Stated goal a:
According to the Sophia Gennusa biography, at which theater did the Broadway production of Matilda play when she debuted the title role?

Excerpt to read:
- Born: Sophia Elizabeth Gennusa October 20, 2003 (age 22) Westchester County, New York, U.S.
- Occupation: Actress
- Years active: 2013–present

= Sophia Gennusa =

American actress

Sophia Elizabeth Gennusa (born October 20, 2003) is an American actress most known for playing the title role of Matilda Wormwood, in the original Broadway cast of Matilda the Musical, and Hannah Shepherd in The Enemy Within.

==Career==
Gennusa is best known for debuting the role of Matilda Wormwood in the Broadway production of Matilda alongside Bailey Ryon, Oona Laurence, and Milly Shapiro at the Shubert Theatre. She returned to Broadway in 2015 for the new musical Doctor Zhivago at the Broadway Theatre. It closed after about three weeks, with an additional month of previews.

Gennusa frequently performs in benefit concerts and cabarets, and as of 2016 is the singer of the theme song for Sesame Street. She sang on an episode of Last Week Tonight with John Oliver in 2015.

Listed entries:
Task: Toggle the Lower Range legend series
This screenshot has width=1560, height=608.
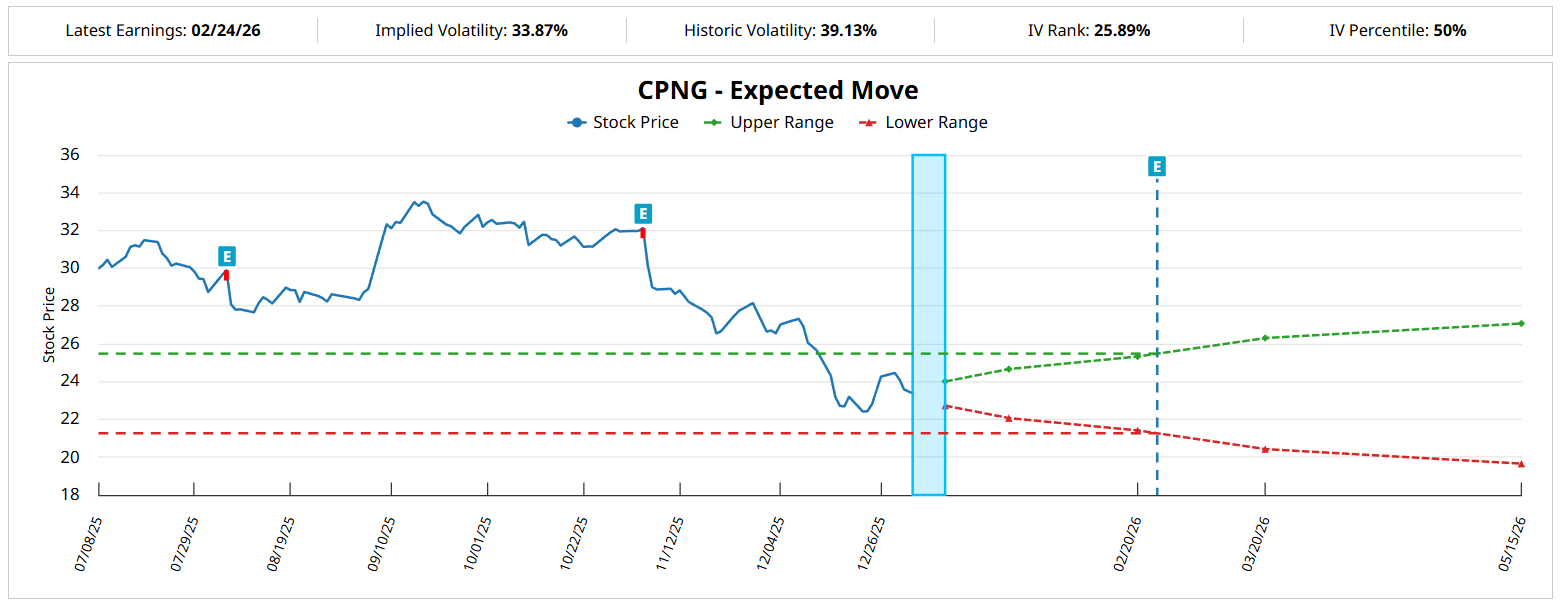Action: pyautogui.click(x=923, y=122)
* * *
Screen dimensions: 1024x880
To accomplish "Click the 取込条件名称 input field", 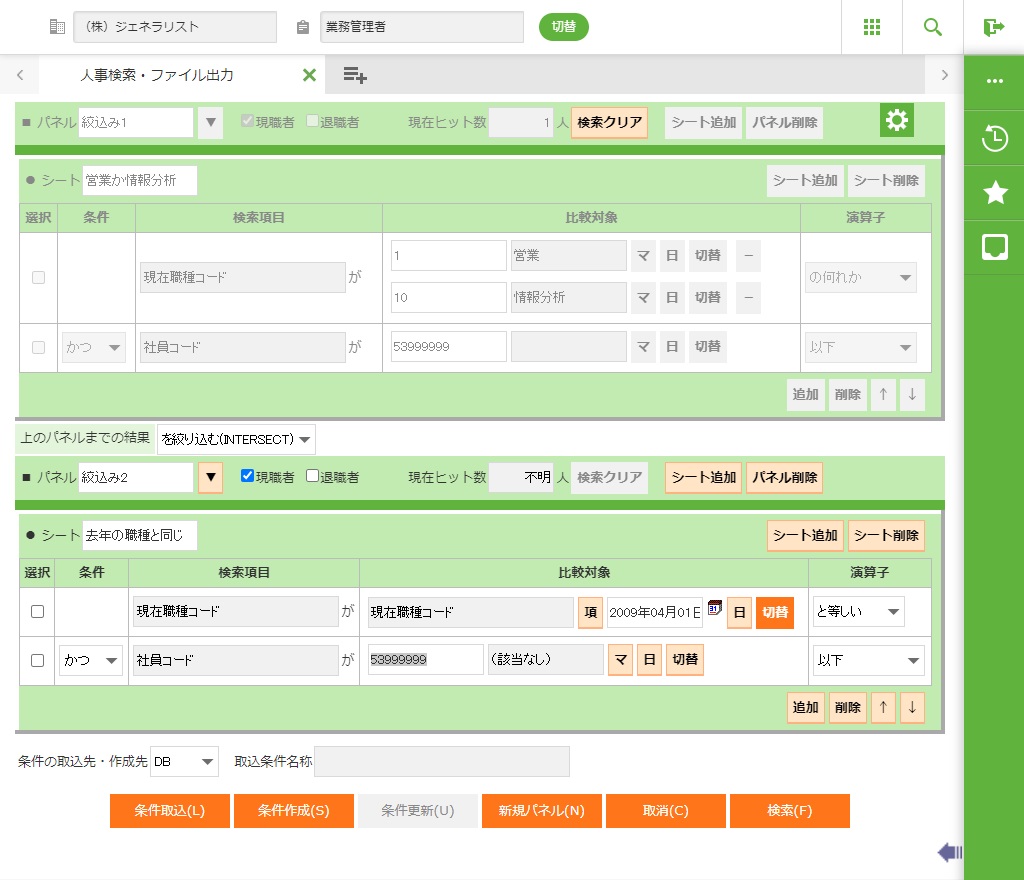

Stated goal b:
Turn the listing lines between the one holding "Task: Toggle the Lower Range legend series" and the one holding "Action: pyautogui.click(x=923, y=122)", inclusive, into a numbered list, skipping blank lines and leaving the pictures out.

Expected answer a:
The Shubert Theatre.

Expected answer b:
1. Task: Toggle the Lower Range legend series
2. This screenshot has width=1560, height=608.
3. Action: pyautogui.click(x=923, y=122)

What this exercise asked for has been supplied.